TO BE DONE ->
1/ From the Habitat World article, reproduce the passage starting with "Treasure finds today, those" and going on through "from Colorado Springs.".
2/ Decide whether each statement agrees with the Habitat World article, answering yes or no and quoting the words that settle it. (a) Habitat for Humanity of Teller County renovated four historic mining cottages between 2006 and 2010. (b) The City of Cripple Creek provided a $100,000 matching grant toward repairs. (c) Sarah Schiller's home is about six blocks from where she works.
3/ According to the Habitat World article, how far is the Cripple Creek area from Colorado Springs?

# start of TEXT

The Publication of Habitat for Humanity International

Habitat World

Building on the Past

Historic preservation, meet Habitat for Humanity.

1

Houses with history

Cripple Creek, Colorado

Sarah Schiller knows that if you’re going to dig a hole to plant a tree in Cripple Creek, you’ll need a pick to break through the granite in these Colorado hills. If you want to plant something green around your house, go with clover. The donkeys roaming around here don’t devour clover like they do grass.

And if you want to see a restored cottage that was originally built by Cripple Creek gold miners back in the 1890s, well, come see Schiller’s Habitat house.

Sarah Schiller's historic Cripple Creek cottage near the end of its renovation.

Sarah Schiller’s historic Cripple Creek cottage near the end of its renovation. Thanks to a variety of partnerships, Habitat Teller County was able to turn the old house into a unique new home. Courtesy Habitat Teller County

From 2006 to 2010, Habitat for Humanity of Teller County renovated four historic mining cottages inside Cripple Creek’s National Historic District. A pair of nearby companies donated the vacant, deteriorating cottages to Habitat. Using state historical funds, the City of Cripple Creek delicately relocated the four houses to suitable, available land — and provided a $50,000 matching grant toward repairs.

From there, Schiller joined with local Habitat staff and volunteers to bring the old houses back to life. “When we were stripping the inside down to those original wood-hewn walls, we found all sorts of newspapers and magazines in the walls,” she recalls. “Some were original Sears & Roebuck catalogs.”

Treasure finds today, those old periodicals had long provided the houses’ only insulation. Thanks to new lining and modern electrical and heating systems, all four houses are now Energy Star-certified. Each renovated cottage is owned by a Habitat partner family that lives and works in this rural area about 45 miles from Colorado Springs.

Schiller’s home sits about six blocks from her place of employment. Most days, Schiller tacks on visits to the post office, the market and the Elks Lodge. Each evening she returns to her hillside home, with a view of the town she has come to know well.

“You know, Cripple Creek started as a mining town,” Schiller says. “There was lots of gold up here — and lots of money from it. We even had full-service electricity before New York City did. And there’s gold still there. They’re re-gilding the dome at the state capitol and using gold from Cripple Creek to do it.”

She can’t see the mines from her house, but there’s a lot she can see. The valley floor below, a dormant volcanic bowl. Christmas lights in winter. Fourth of July fireworks in the summer. A quiet hillside with Aspen pines. And, soon — in her own yard — clover.

2

Partnering in preservation

Neighborhood and community revitalization

As Habitat has grown through the years, affiliates and national organizations have found that helping to revitalize entire neighborhoods makes sense. A simple, decent house can mean so much more if the community around it is thriving. In some of the neighborhoods where Habitat increasingly works, aging, foreclosed and abandoned homes abound, but so do walkable streetscapes, access to public transportation — and historic housing stock.

# end of TEXT
# start of DATA ROWS

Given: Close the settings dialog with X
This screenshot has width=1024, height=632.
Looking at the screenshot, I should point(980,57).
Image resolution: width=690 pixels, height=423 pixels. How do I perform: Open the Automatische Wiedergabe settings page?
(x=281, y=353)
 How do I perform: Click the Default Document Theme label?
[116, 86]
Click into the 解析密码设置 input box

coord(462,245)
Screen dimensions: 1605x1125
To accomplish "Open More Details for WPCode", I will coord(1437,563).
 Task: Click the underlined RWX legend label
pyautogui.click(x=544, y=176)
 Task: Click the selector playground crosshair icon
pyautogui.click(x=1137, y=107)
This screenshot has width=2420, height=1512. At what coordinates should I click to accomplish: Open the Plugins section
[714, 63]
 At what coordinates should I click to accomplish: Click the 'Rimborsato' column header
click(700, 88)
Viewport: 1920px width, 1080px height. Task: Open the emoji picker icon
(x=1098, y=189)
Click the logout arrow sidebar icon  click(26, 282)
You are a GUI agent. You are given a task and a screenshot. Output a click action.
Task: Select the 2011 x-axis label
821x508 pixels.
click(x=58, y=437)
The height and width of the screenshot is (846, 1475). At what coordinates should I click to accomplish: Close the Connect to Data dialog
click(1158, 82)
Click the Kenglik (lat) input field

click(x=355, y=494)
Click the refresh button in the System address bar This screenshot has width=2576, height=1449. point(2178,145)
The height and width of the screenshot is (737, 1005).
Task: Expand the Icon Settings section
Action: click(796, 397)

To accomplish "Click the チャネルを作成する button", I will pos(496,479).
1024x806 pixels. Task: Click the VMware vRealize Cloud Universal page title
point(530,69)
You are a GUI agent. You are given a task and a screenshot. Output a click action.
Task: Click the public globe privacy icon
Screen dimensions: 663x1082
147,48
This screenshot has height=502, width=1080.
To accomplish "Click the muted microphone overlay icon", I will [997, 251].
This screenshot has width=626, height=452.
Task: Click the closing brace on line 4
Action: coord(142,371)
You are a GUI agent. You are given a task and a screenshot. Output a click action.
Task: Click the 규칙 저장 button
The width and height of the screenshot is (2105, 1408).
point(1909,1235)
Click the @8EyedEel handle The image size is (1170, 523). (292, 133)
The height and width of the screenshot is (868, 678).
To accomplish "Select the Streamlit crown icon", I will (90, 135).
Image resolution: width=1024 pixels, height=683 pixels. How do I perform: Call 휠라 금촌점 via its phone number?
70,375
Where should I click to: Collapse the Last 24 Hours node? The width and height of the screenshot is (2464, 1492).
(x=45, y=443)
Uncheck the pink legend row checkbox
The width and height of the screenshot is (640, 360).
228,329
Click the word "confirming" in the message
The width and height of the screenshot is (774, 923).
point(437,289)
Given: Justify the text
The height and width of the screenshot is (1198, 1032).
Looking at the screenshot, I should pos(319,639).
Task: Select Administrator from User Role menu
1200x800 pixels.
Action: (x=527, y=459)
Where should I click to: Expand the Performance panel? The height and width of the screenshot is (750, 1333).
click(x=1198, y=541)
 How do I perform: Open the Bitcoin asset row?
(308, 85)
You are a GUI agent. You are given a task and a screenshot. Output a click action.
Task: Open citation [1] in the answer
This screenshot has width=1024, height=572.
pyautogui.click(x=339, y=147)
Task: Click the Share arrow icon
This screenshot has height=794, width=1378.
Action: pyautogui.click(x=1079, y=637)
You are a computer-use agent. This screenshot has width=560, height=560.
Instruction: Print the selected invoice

# end of DATA ROWS

PROBLEM SOLUTIONS ->
1/
Treasure finds today, those old periodicals had long provided the houses’ only insulation. Thanks to new lining and modern electrical and heating systems, all four houses are now Energy Star-certified. Each renovated cottage is owned by a Habitat partner family that lives and works in this rural area about 45 miles from Colorado Springs.

2/
(a) Yes: "From 2006 to 2010, Habitat for Humanity of Teller County renovated four historic mining cottages inside Cripple Creek’s National Historic District."
(b) No: "provided a $50,000 matching grant toward repairs."
(c) Yes: "Schiller’s home sits about six blocks from her place of employment."

3/ About 45 miles.